Caridade vs Piedade

As pessoas com seu gesto “nobre” de ajudar o outro, acaba muitas vezes se defrontando com duas atitudes, aqui expostas em conceitos, caridade e piedade. Apesar de existirem em dicionários proximidades e questão do sinônimo, ainda creio na fragilidade de fazer com que palavras distintas sejam equiparadas, como se nossa capacidade dedutiva fosse limitada e reduzíssemos a linguagem a apenas uma das diversas expressões que se julgam iguais.

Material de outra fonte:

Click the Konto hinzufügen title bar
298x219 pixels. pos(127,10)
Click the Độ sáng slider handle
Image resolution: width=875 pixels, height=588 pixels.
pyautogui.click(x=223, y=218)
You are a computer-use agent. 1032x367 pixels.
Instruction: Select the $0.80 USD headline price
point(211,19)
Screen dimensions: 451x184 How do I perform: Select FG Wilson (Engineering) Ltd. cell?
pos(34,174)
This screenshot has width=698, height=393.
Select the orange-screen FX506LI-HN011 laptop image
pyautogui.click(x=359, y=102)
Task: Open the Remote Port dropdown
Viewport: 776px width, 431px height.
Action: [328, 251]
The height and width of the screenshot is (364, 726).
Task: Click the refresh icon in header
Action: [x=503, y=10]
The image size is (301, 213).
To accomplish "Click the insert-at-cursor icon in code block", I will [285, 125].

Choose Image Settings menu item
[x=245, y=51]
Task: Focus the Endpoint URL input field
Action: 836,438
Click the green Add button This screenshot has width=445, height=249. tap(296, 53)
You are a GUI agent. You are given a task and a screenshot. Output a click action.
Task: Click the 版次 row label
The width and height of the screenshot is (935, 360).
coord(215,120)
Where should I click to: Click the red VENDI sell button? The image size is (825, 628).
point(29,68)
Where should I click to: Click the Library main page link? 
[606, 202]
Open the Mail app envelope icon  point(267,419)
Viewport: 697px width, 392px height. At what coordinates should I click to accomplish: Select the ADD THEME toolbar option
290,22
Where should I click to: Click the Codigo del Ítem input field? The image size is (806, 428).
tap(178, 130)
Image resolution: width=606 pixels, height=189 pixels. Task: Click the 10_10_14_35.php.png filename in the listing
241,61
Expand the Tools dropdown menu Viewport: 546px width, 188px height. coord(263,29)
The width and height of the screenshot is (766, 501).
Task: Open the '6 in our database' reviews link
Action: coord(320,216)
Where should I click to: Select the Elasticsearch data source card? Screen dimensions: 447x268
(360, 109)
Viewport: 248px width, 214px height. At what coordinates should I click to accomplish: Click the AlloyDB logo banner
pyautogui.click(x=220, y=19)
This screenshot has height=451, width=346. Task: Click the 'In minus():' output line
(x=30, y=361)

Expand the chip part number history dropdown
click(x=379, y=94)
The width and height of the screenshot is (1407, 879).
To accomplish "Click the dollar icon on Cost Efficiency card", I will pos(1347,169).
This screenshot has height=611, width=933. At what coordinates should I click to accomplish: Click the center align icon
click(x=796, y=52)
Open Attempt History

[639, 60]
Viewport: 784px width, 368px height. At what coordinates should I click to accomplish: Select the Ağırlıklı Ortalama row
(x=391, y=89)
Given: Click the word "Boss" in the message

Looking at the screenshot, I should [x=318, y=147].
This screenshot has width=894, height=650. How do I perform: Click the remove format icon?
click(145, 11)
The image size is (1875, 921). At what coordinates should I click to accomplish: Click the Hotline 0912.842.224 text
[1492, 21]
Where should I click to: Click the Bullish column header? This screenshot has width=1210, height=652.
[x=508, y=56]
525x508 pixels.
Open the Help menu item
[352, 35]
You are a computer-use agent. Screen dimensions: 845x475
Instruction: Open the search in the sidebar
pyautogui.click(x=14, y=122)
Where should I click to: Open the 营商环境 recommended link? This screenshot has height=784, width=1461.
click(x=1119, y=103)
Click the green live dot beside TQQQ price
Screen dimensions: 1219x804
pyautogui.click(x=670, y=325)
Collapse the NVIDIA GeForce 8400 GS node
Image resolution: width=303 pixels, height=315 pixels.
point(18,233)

Quando ajudamos alguém, diante da condição que a pessoa se encontra e sentimos pena, ou seja, piedade perante um indivíduo abaixo de nossas conquistas, podemos dizer que estamos diante do primeiro conceito aqui abordado. Temos o apelo religioso que diz a respeito da glória em ajudar o que está por baixo. E nos sentimos por cima, isso é verdade. Estendemos a mão com o peito magnânimo. Somos criaturas acima de outros que aparentemente seriam iguais, fazendo valer nossa superioridade em forma de ajuda. Estendemos a mão generosa que pesa sobre o corpo daquele em condição frágil. Temos o dever de acolher aquele infeliz, de trazê-lo para junto de nós. Eis a condição do ser elevado. O piedoso se emociona e sai de sua pré-potência para humilhar mais uma vez o desgraçado, fazendo dele um dependente.

A caridade, acredito seguir por outro viés. Até mesmo etimologicamente, ela trata de um afeto, um amor e carinho para o ajudado. Não somos maiores em relação a estes ou aqueles, mas nos apequenamos diante do sentimento e despejamos o sentimento sobre um igual, fazendo muitas vezes que o outro até se sobreponha a nós, já que amor envolve também o sacrifício. Não existe o desejo da recompensa, nem mesmo aquele intuito de elevação, já que o sentir vem de forma avassaladora e não busca permutas. O caridoso se coloca a serviço, não presta serviço em busca de serviçais. A caridade é o gesto anônimo diante de um sentimento comum, que agrada por estar de acordo com uma ética kantiana que busca essa paridade em nome do desejo de bem-estar, que vem a nós com a colaboração do outro.

Portanto, estando diante de um gesto para com outro, devemos estar diante desse dilema. O que desejamos afinal? Ser piedosos ou caridosos? Mas isso não é uma escolha que fazemos baseada no peso que cada uma das afirmativas possui. A decisão cresce de acordo com o desejo mais íntimo de cada um. Pode dizer-se caridoso e estender a mão, mas se o coração não acolher a palavra, ela será vazia de sentido. Dentro de si a resposta se manifestará no ato. Em qual das duas posturas irá se sentir melhor e como se comportará perante as possibilidades, se buscará realmente um ethos ou um ego. Eis a grande problemática que envolve o contato com o outro, os questionamentos mais íntimos e que irão influenciar nossa moral.